▸ DOCUMENT SECTION:

Smoke Firing Workshop - Saturday 14 September
Sat Sep 14, 10:30 - Sat Sep 14, 15:00
Nirvana Farm
ABOUT
Join us on the farm Nirvana in Klein Dassenberg during flower season for a workshop of extreme contrasts. Flower season will bring a riot of delicate flowers accompanied by the skilful and dramatic art of burnishing and smoke firing.
VENUE: Nirvana Farm, Saxonwold Road, Klein Dassenberg
Maximum 20 participants.
R850 - Ceramics SA members
Members, If you don't have the promotional code already please email [email protected]
R1100 - non-members
10h30 - 15h00
Farm-style lunch included
Presented by:
Lissa Claassens www.earthplaystudio.com and
Natasha Human www.clayhands.co.za
For additional enquiries, contact:
Chantal Charan - [email protected]
Jenny Chadwick 084 734 2202
Rosh Sewpersad 082 333 8701 (available from 26 August)
WORKSHOP DETAILS
In this workshop two smoke firing processes are for participation and one technique is for demonstration only:
1) Smoke fire your pieces using newspaper to achieve either a patchy ‘airbrushed pattern’ of browns, blacks and clay colour, or to achieve a completely black finish to your piece. We will also discuss using sawdust as an alternative to the newspaper method, although we will not be doing that technique as it takes too long to burn through and cool down.
2) Use glossy advertisement inserts from newspapers or cheap glossy wrapping paper to create a coloured surface. The result from this technique is dependent on the colours in the glossy print. It gives a smokey effect and a slightly ‘dotted’, random pattern on your burnished surface. This technique is done using a gas torch.

▸ INPUT RECORDS:
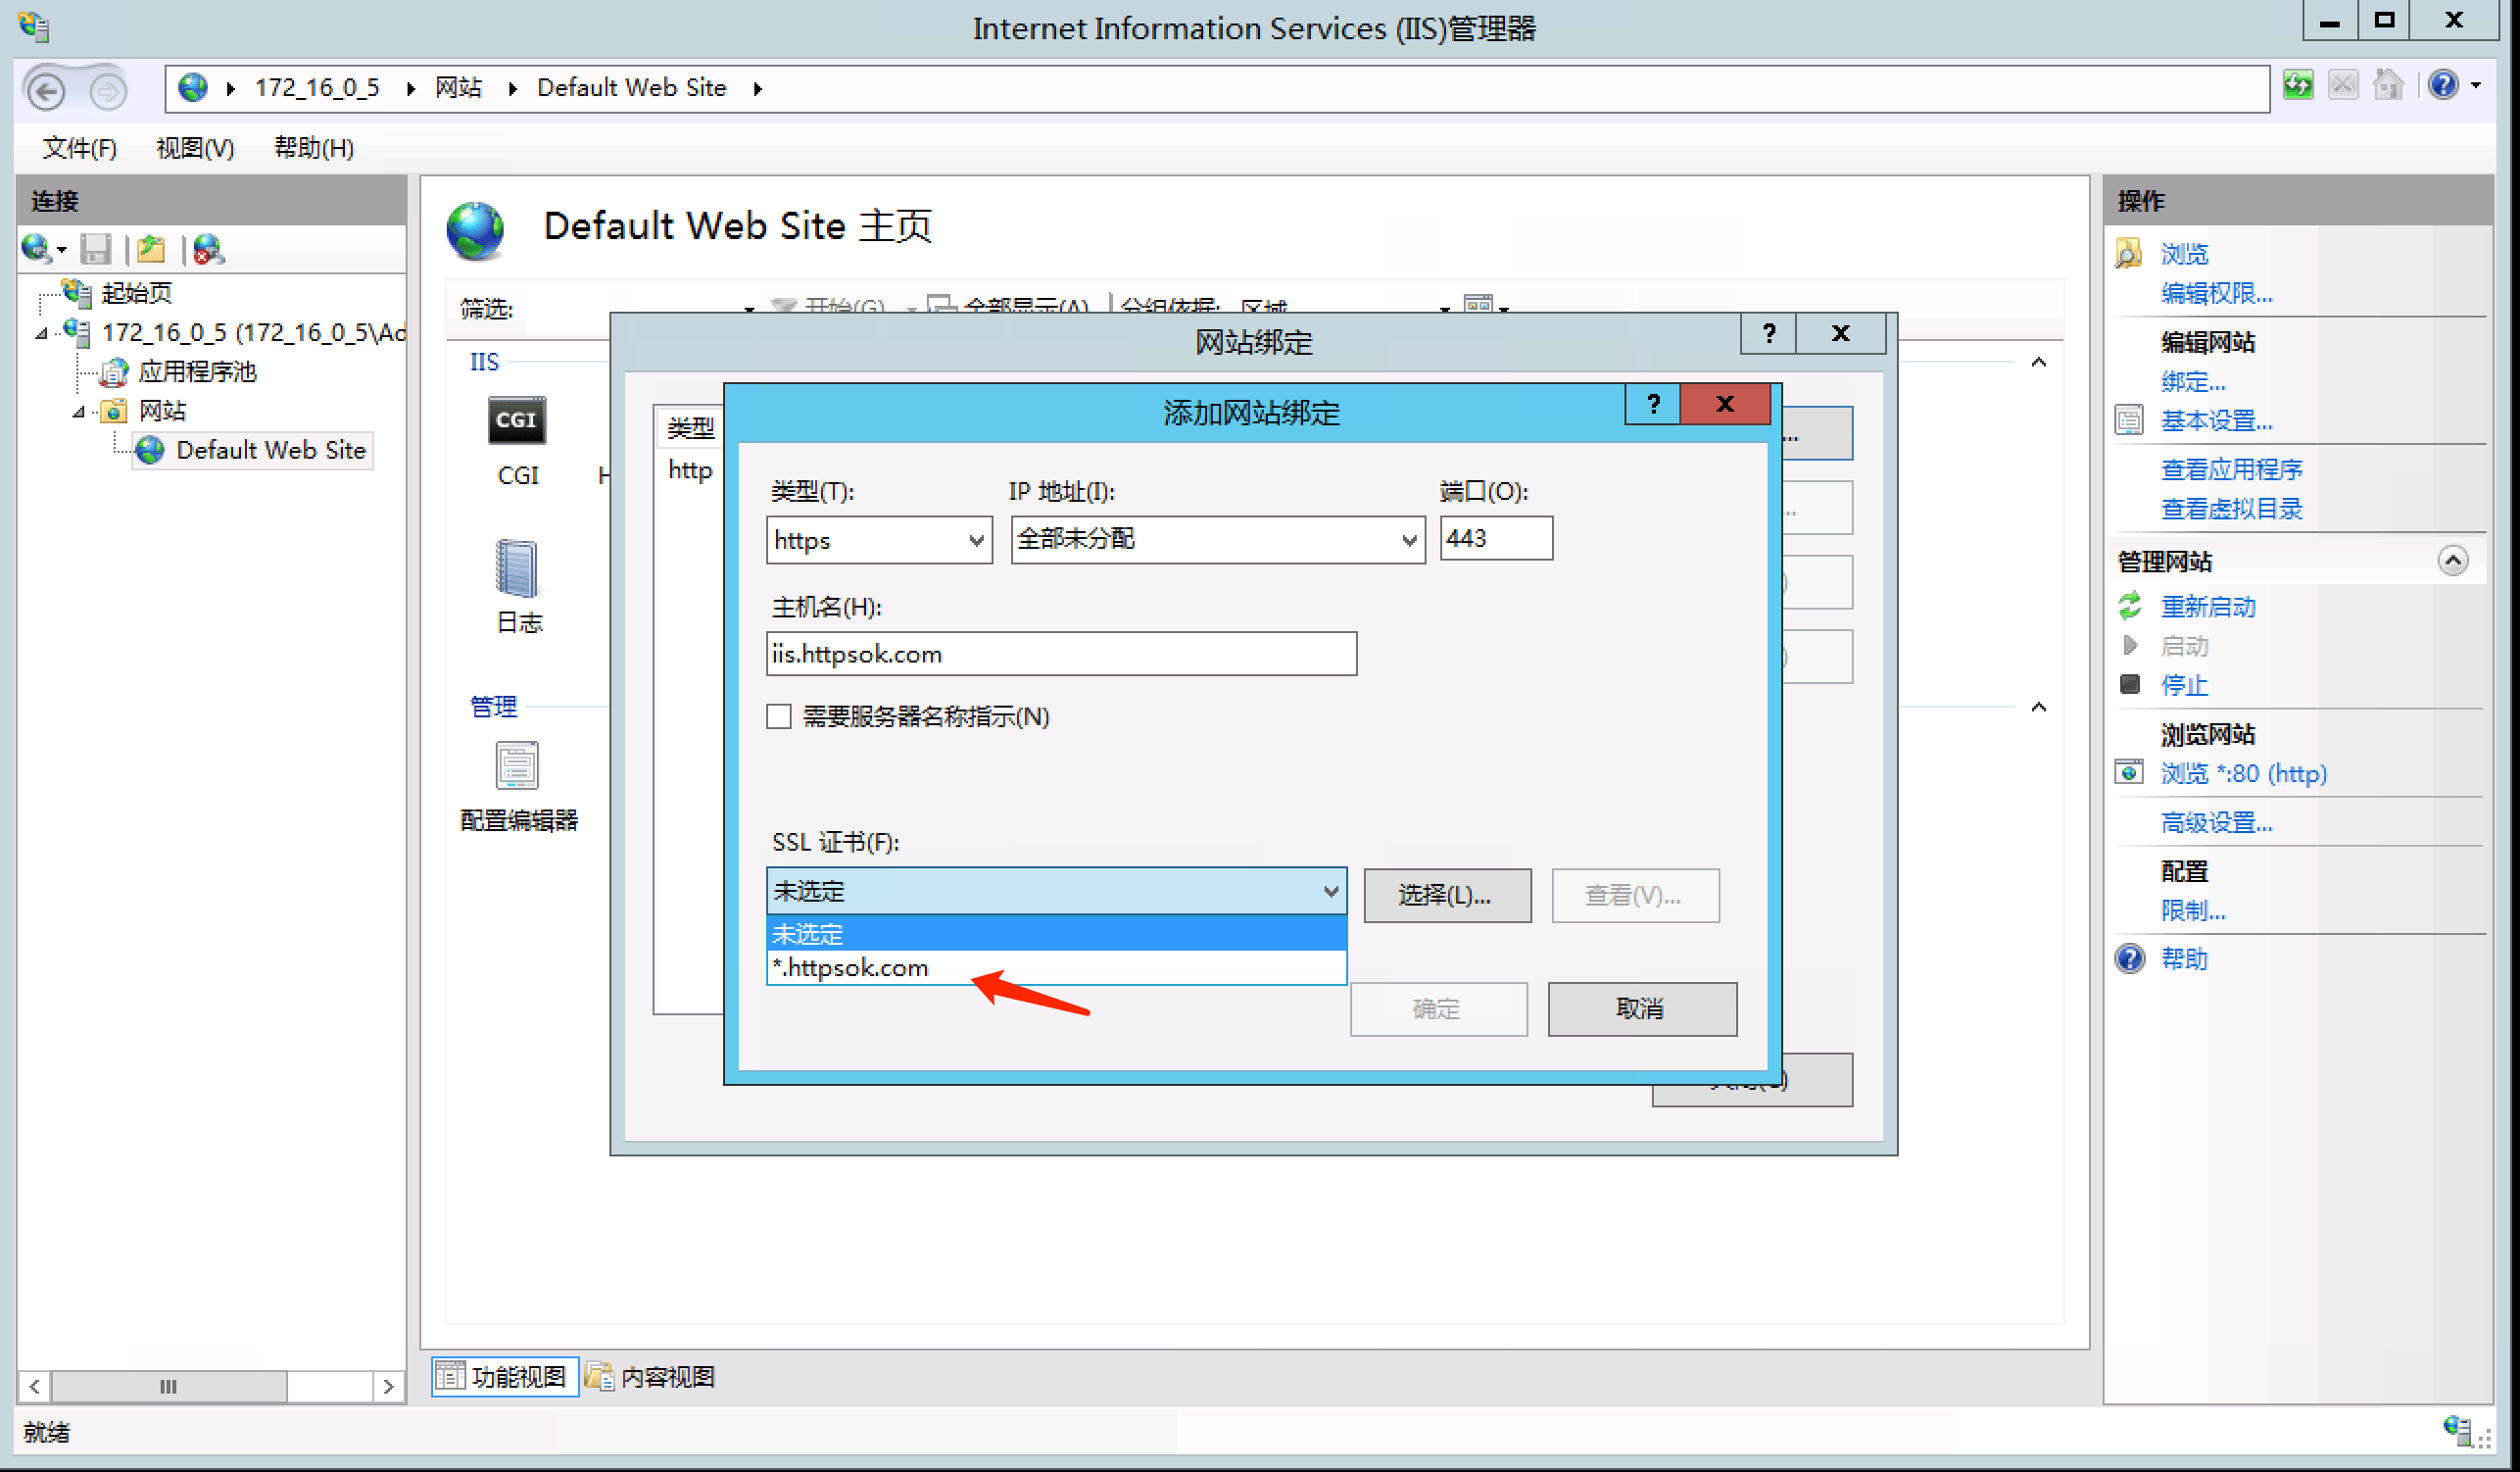The height and width of the screenshot is (1472, 2520).
Task: Click the CGI feature icon
Action: tap(516, 421)
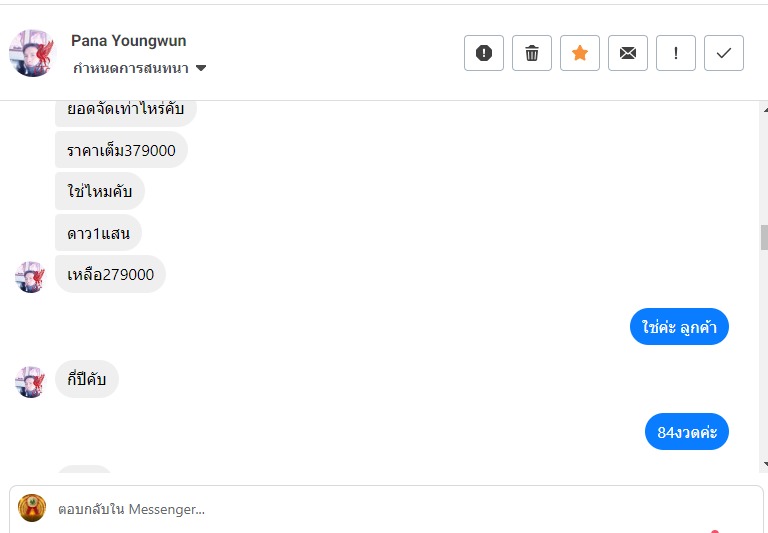Flag conversation as priority with plain exclamation icon
The image size is (768, 533).
(676, 53)
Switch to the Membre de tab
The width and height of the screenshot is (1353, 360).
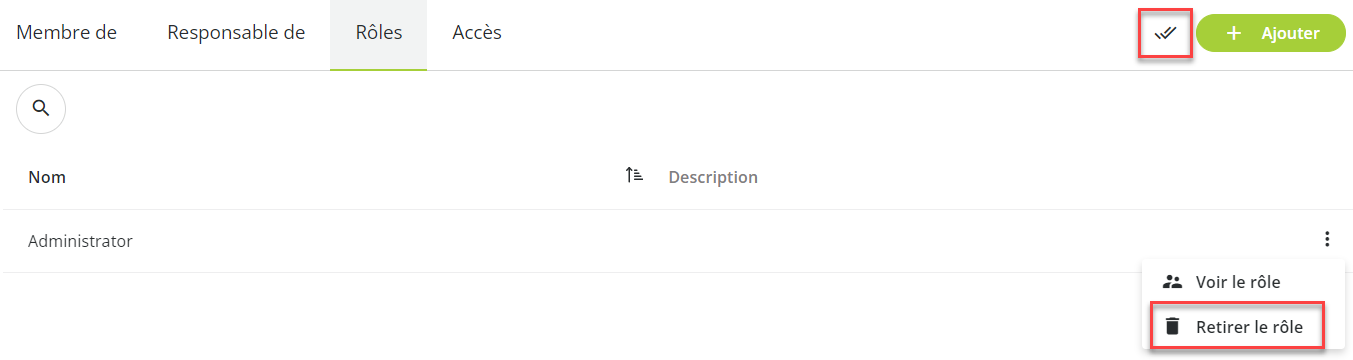click(67, 33)
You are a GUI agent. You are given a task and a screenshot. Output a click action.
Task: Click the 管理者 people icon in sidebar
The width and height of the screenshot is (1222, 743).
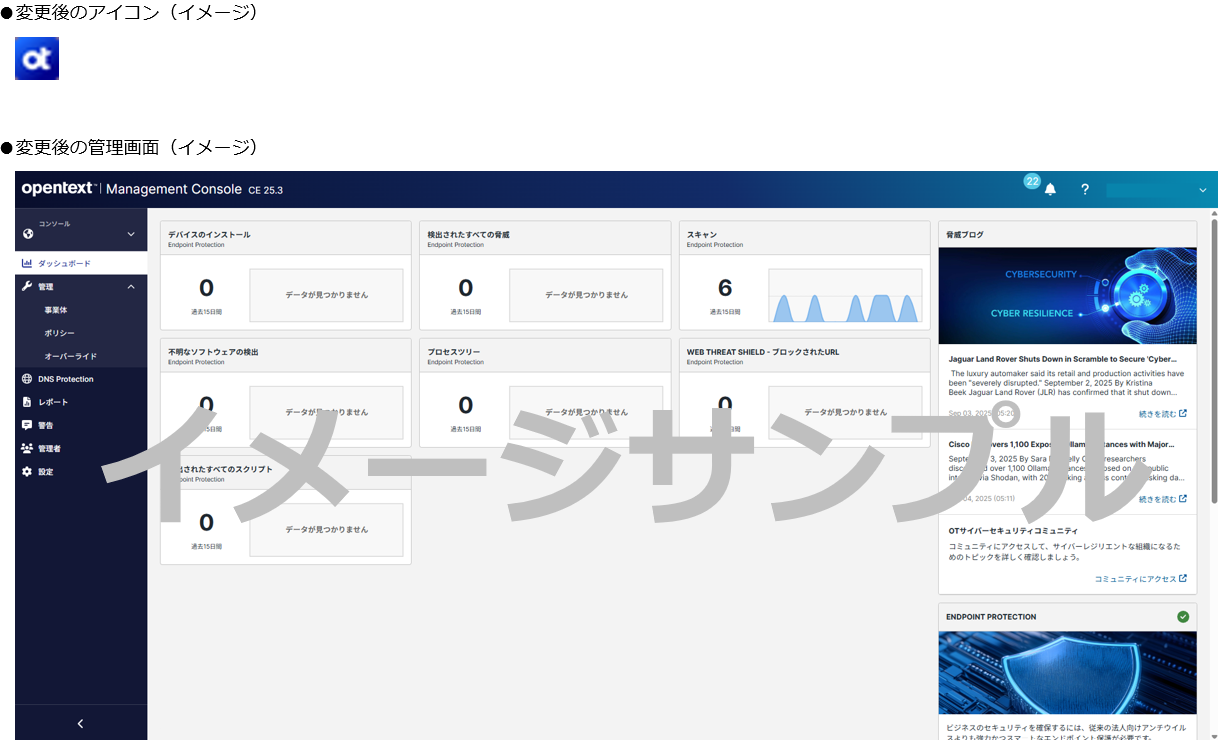tap(27, 448)
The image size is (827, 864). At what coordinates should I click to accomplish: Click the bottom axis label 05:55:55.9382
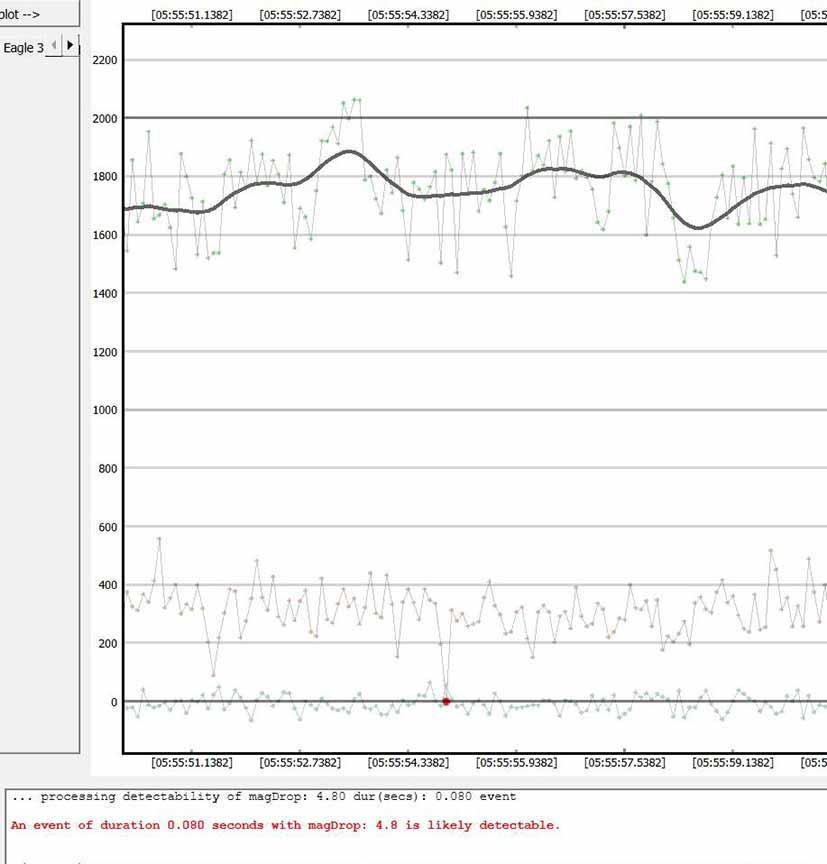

▸ INSTRUCTIONS:
**1)** According to the smoke firing workshop page, what tool is used for the technique with glossy advertisement inserts?
**2)** Rewrite the rows from the line with "You are a GUI" through the end of the rows, substituting "screen image" for "screenshot" and keeping everything else the same. Leave the pictures out.

▸ RESPONSES TO THE TASKS:
**1)** A gas torch.

**2)**
You are a GUI agent. You are given a task and a screen image. Output a click action.
Task: Click the 管理者 people icon in sidebar
The width and height of the screen image is (1222, 743).
tap(27, 448)
The image size is (827, 864). At what coordinates should I click to accomplish: Click the bottom axis label 05:55:55.9382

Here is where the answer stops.